Electrify America Ladestation in San Diego, Kalifornien
Electrify America Ladesäule im kalifornischen San Diego. Bis 2025 sollen 1.800 Ladeparks und 10.000 Ladestationen in den USA entstehen
© Rishi Deka / Picture Alliance
Immer mehr Verbraucher steigen von einem Verbrenner auf ein Elektroauto um. Insbesondere die USA gelten als Vorreiter in der Elektromobilität. Der Verbund Electrify America will die Ladeinfrastruktur im drittgrößten Flächenland weiter ausbauen.

Die meisten US-amerikanischen Kunden eines Elektroautos laden dies aktuell zu Hause und dann vorrangig an einer ganz normalen Steckdose. Das bedeutet endlose Ladezeiten und ist schon deshalb alles andere als bequem. Die Zahl der öffentlichen Ladesäule ist je nach Region sehr unterschiedlich und in vielen Bundesstaaten gibt es aktuell kaum mehr als ein paar Supercharger und Alibi-Ladesäulen vor öffentlichen Gebäuden. Das soll sich in den nächsten Jahren ändern.

US-Präsident Joe Biden plant, ein weit verzweigtes Ladenetz zur errichten, welches staatenübergreifend dafür sorgen soll, dass immer mehr US-Amerikaner auf ein Elektrofahrzeug umsteigen. 
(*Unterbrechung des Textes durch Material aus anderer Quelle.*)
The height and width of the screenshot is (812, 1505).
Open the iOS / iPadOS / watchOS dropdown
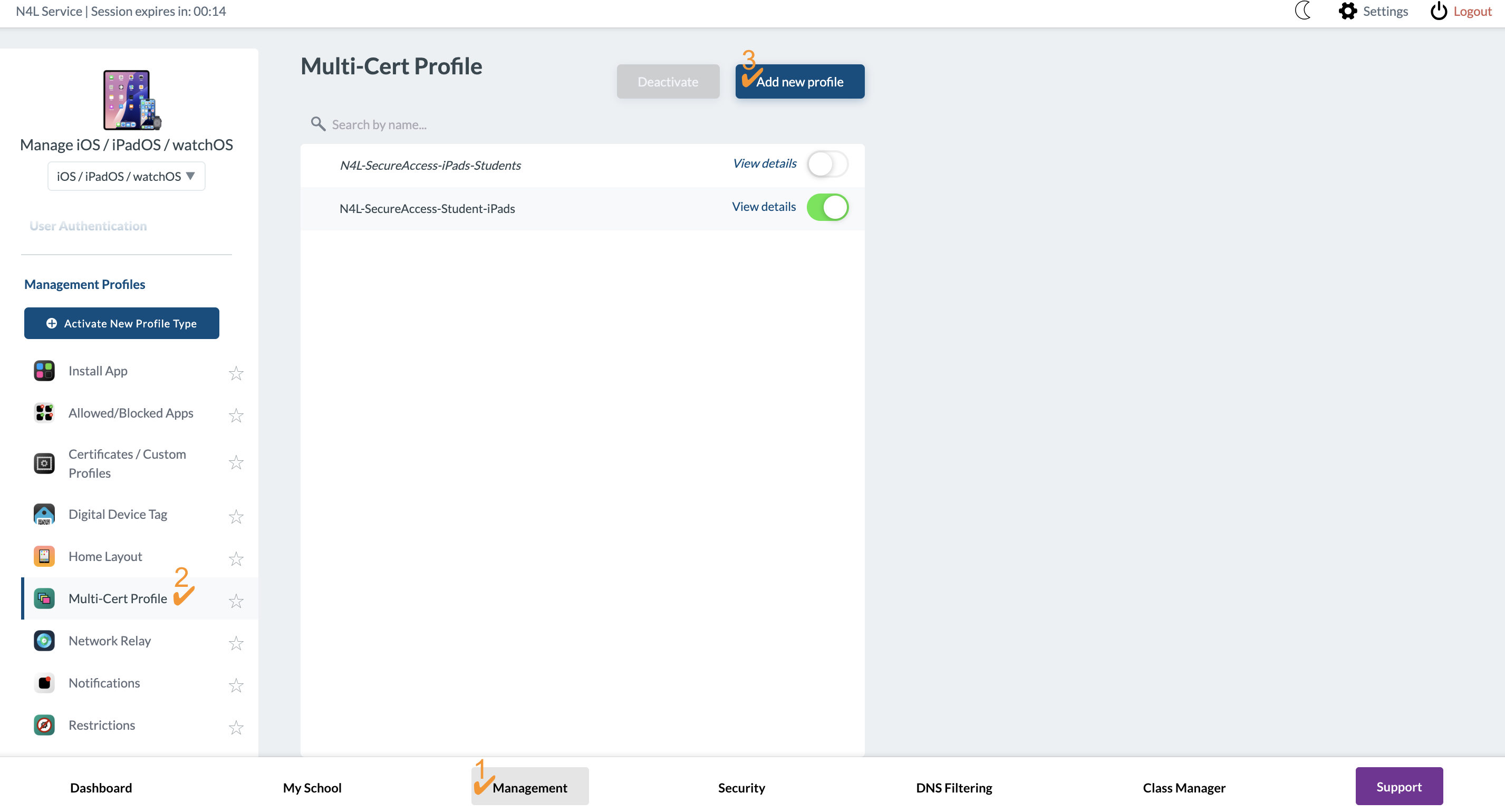(x=126, y=176)
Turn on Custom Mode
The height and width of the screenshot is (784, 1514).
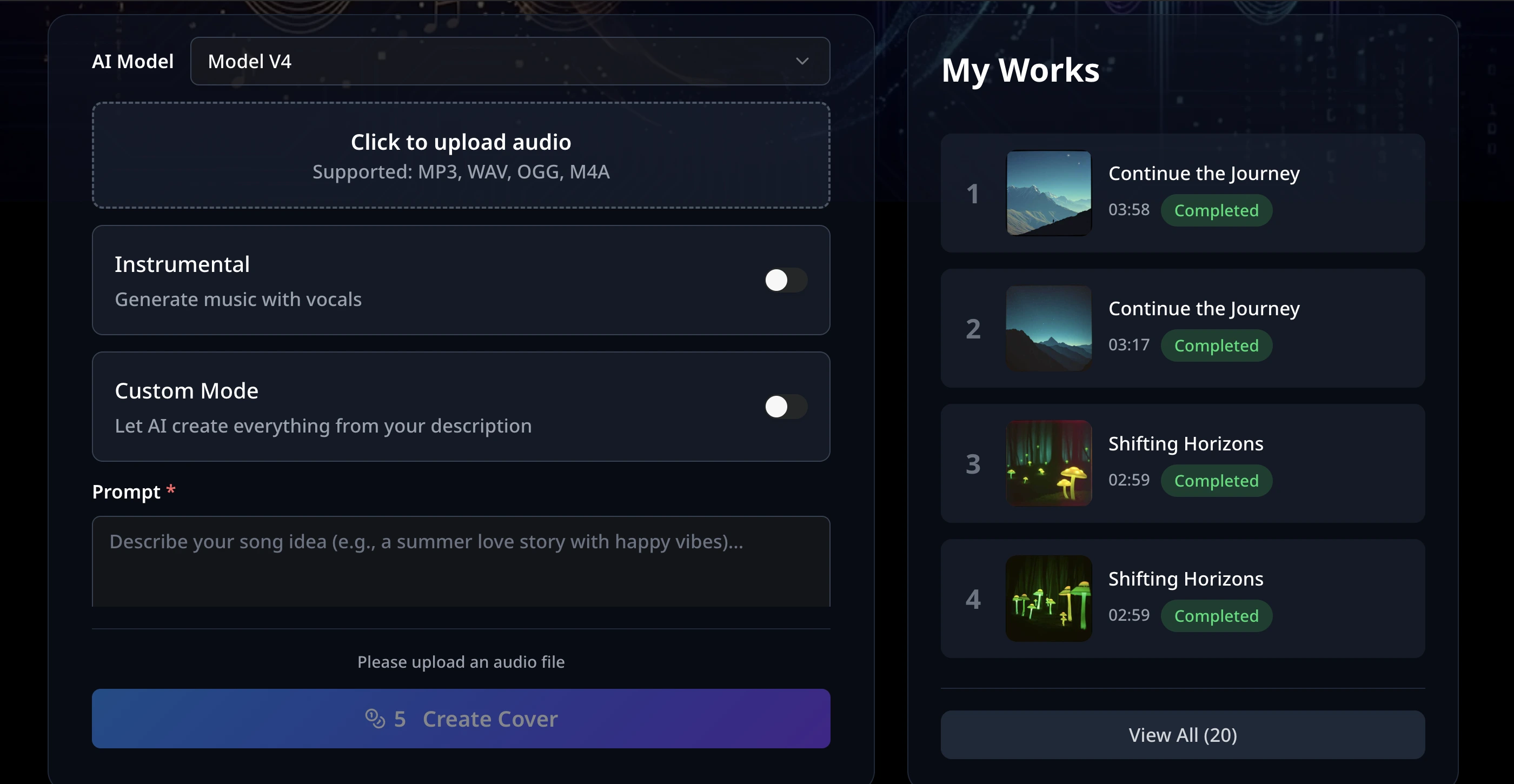tap(786, 406)
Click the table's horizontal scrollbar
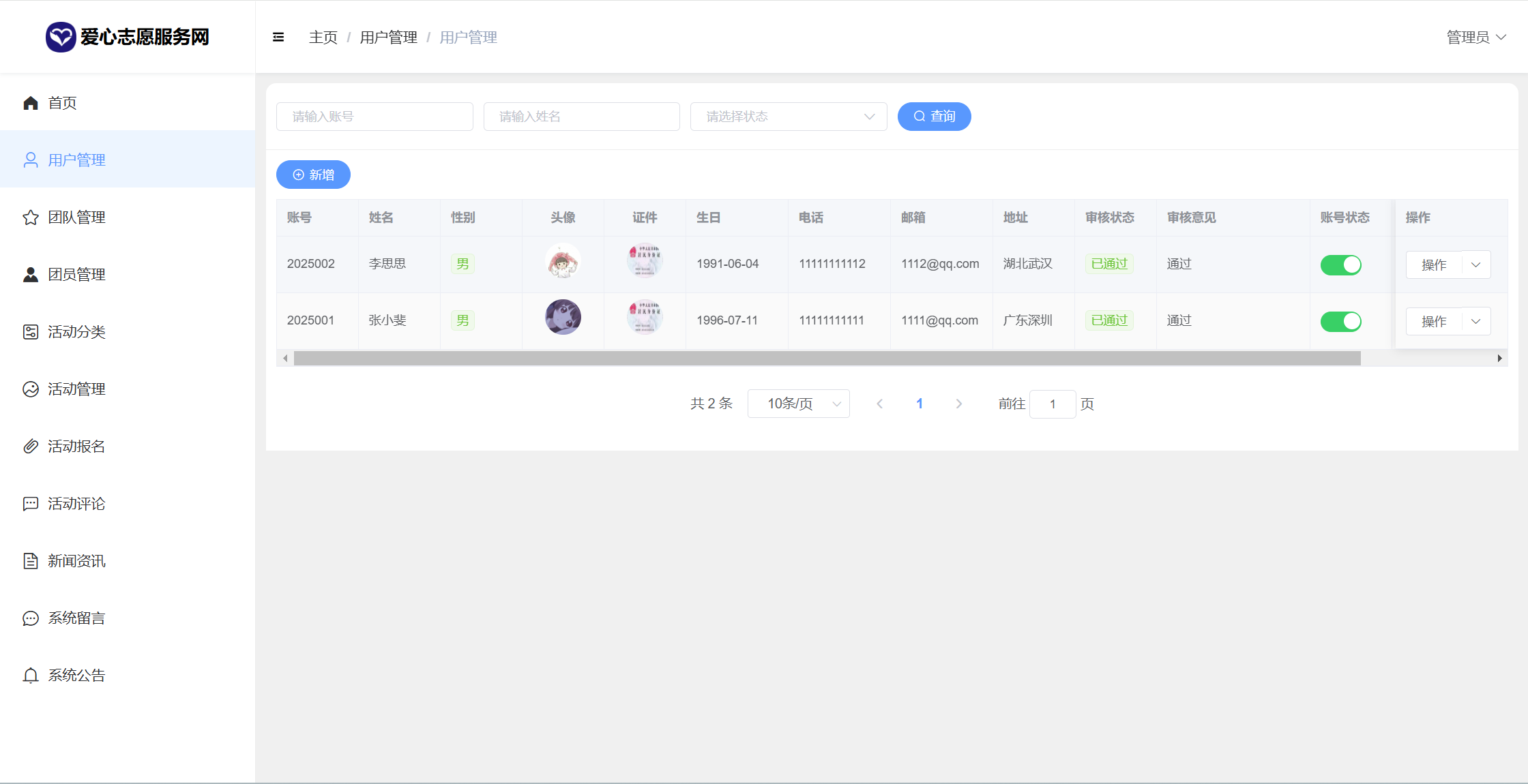 (x=827, y=359)
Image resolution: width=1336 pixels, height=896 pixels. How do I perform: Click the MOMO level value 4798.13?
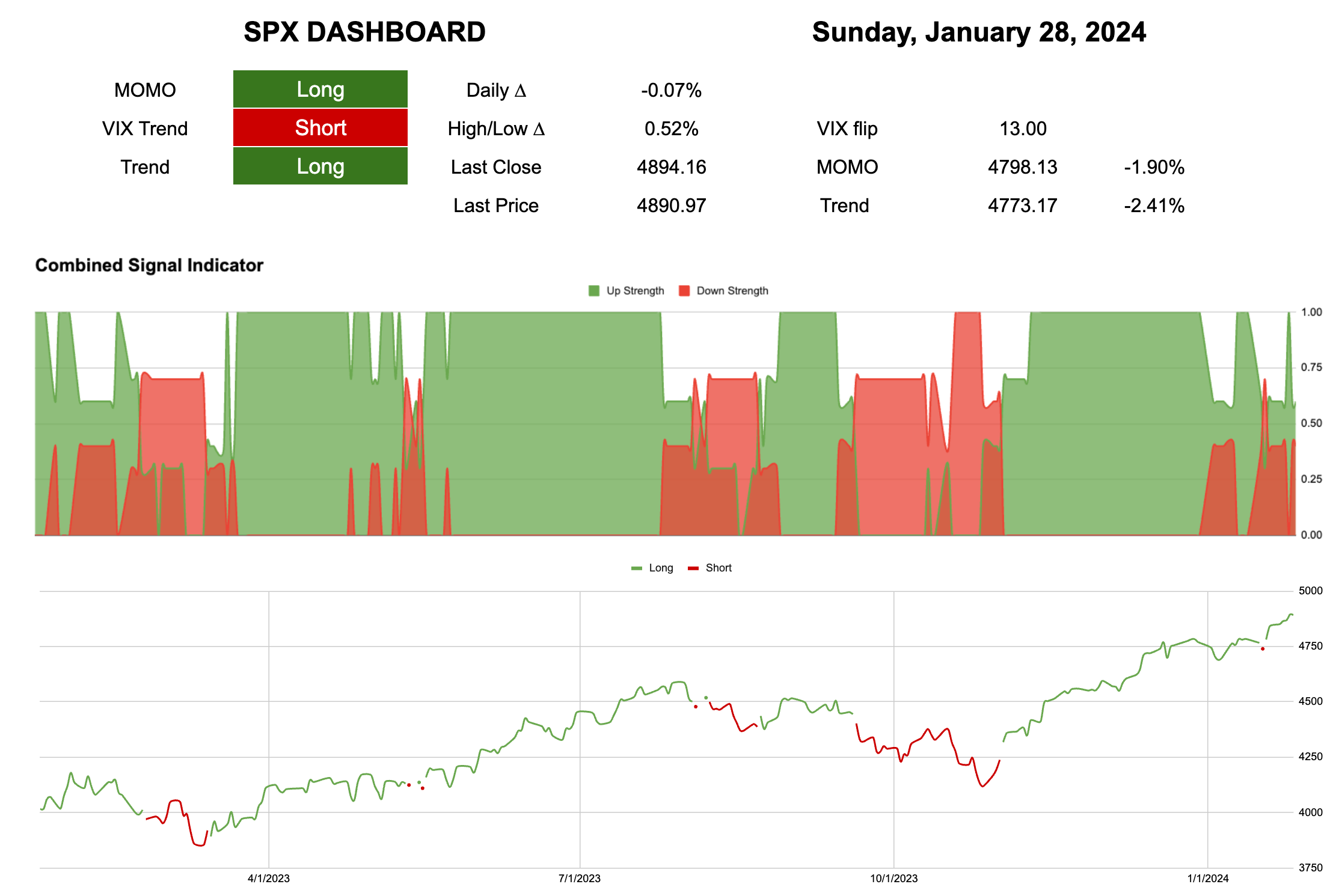(1022, 167)
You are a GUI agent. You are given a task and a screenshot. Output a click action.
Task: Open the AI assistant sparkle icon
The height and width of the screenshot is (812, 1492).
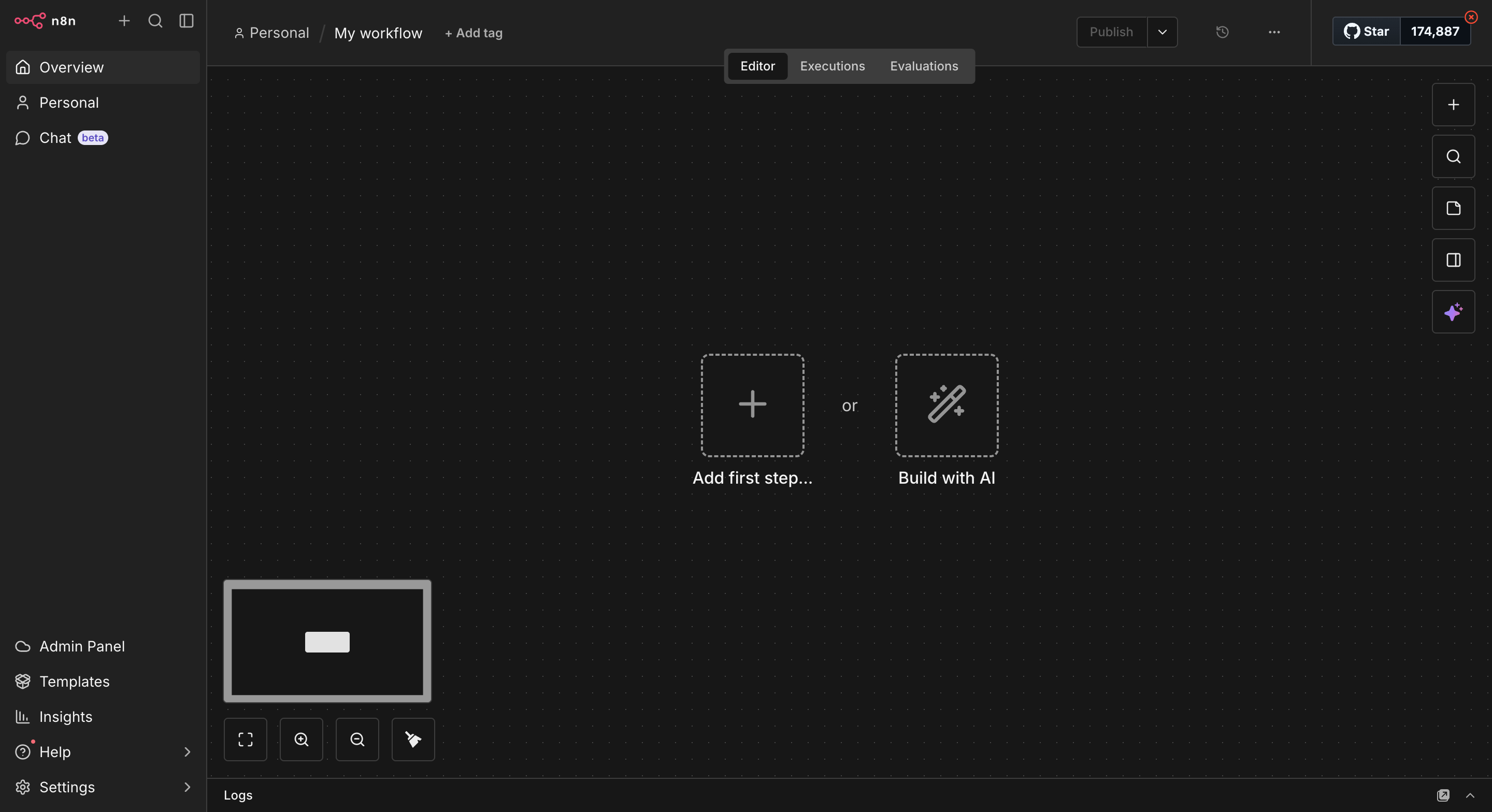click(1453, 312)
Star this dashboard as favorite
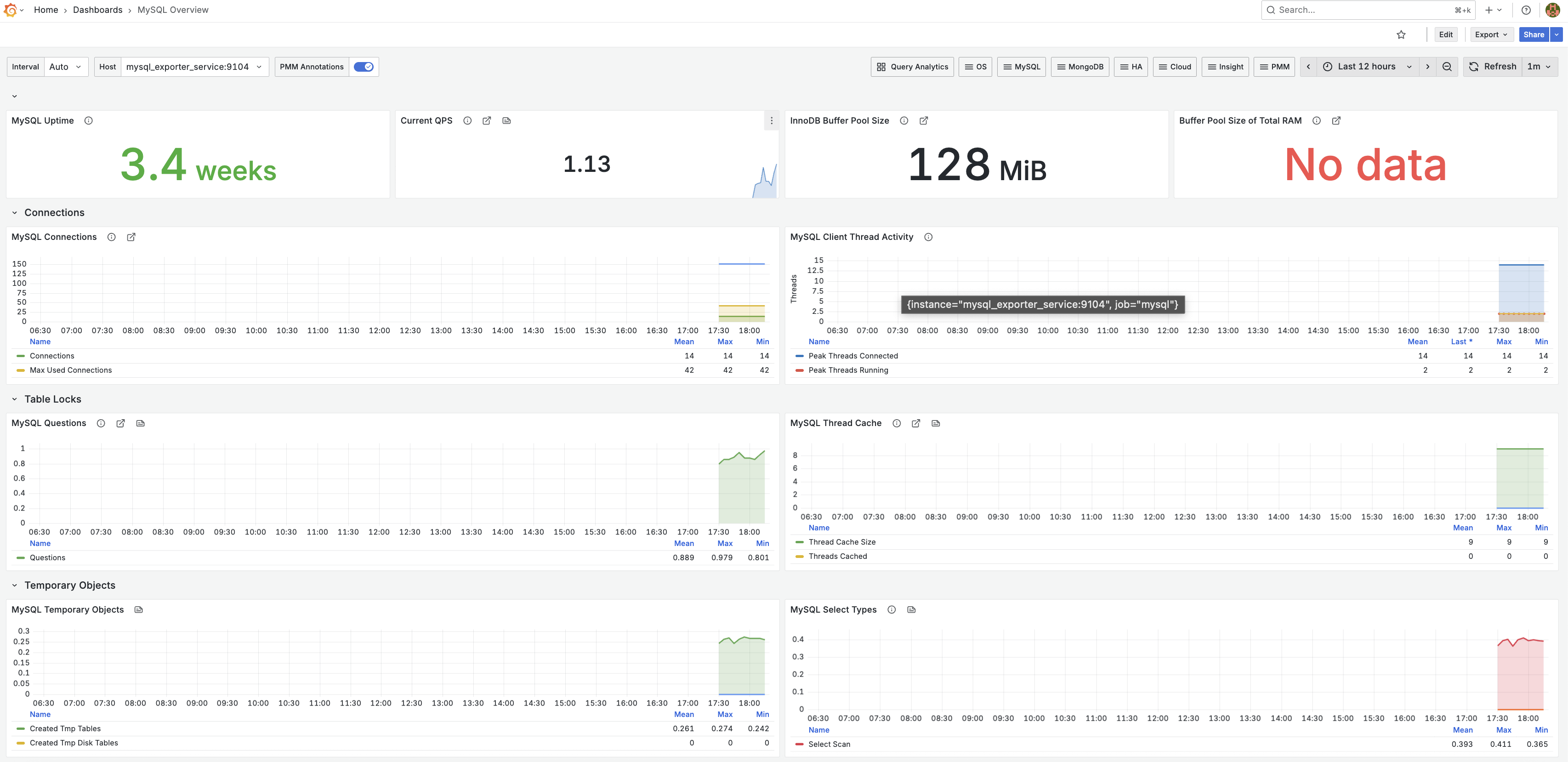This screenshot has height=762, width=1568. 1401,34
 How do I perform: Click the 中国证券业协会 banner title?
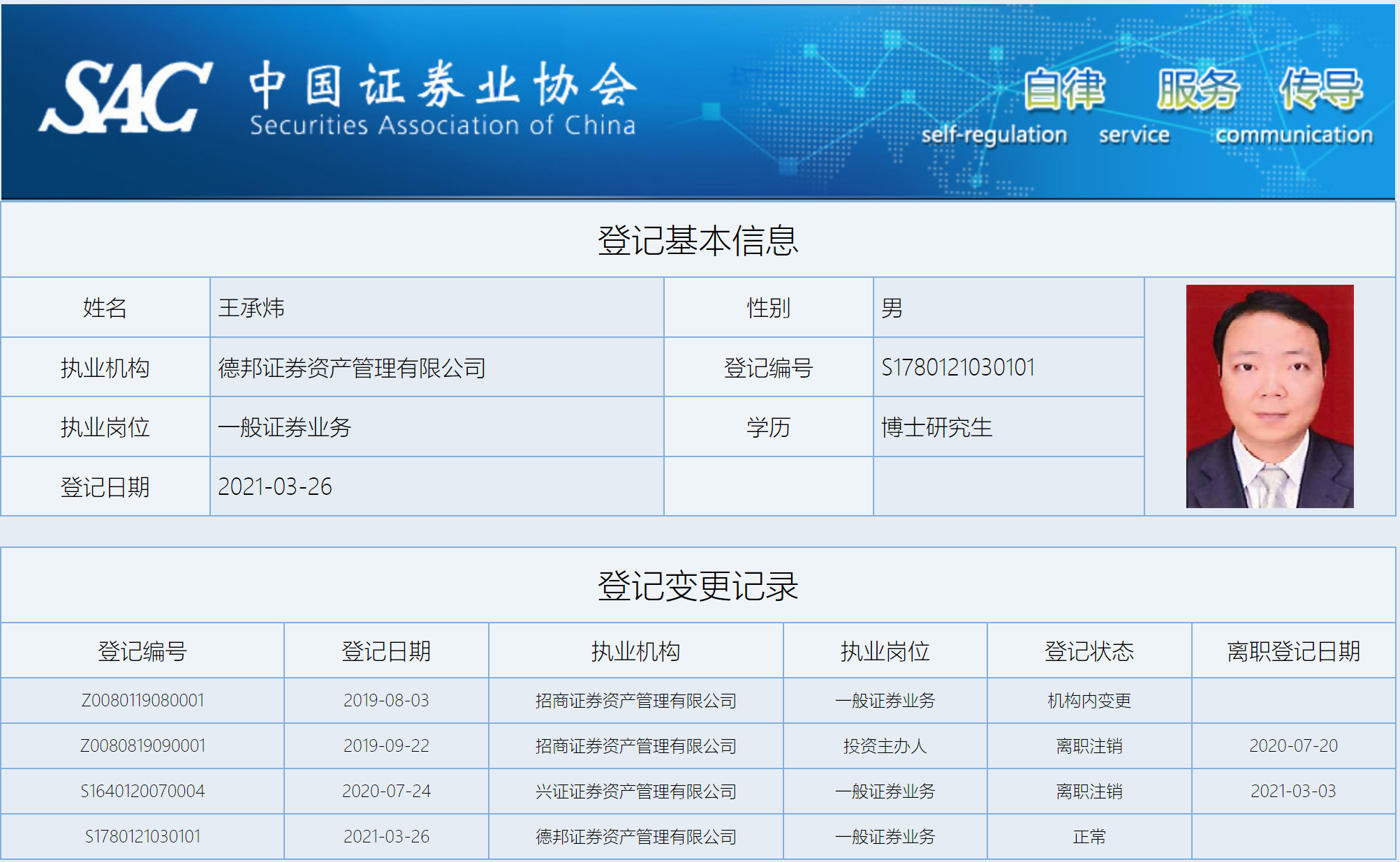coord(443,86)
Biden verspricht 10.000 Ladestationen bis 2025

Für das öffentliche Ladenetz ist in erster Linie das Unternehmen Electrify America verantwortlich, das ursprünglich aus dem Dieselskandal des Volkswagen Konzerns entstanden ist. Im Rahmen der rechtlichen Auseinandersetzung verpflichtete sich Volkswagen dazu, zwei Milliarden US-Dollar für ein entsprechende Ladeinfrastruktur zu investieren.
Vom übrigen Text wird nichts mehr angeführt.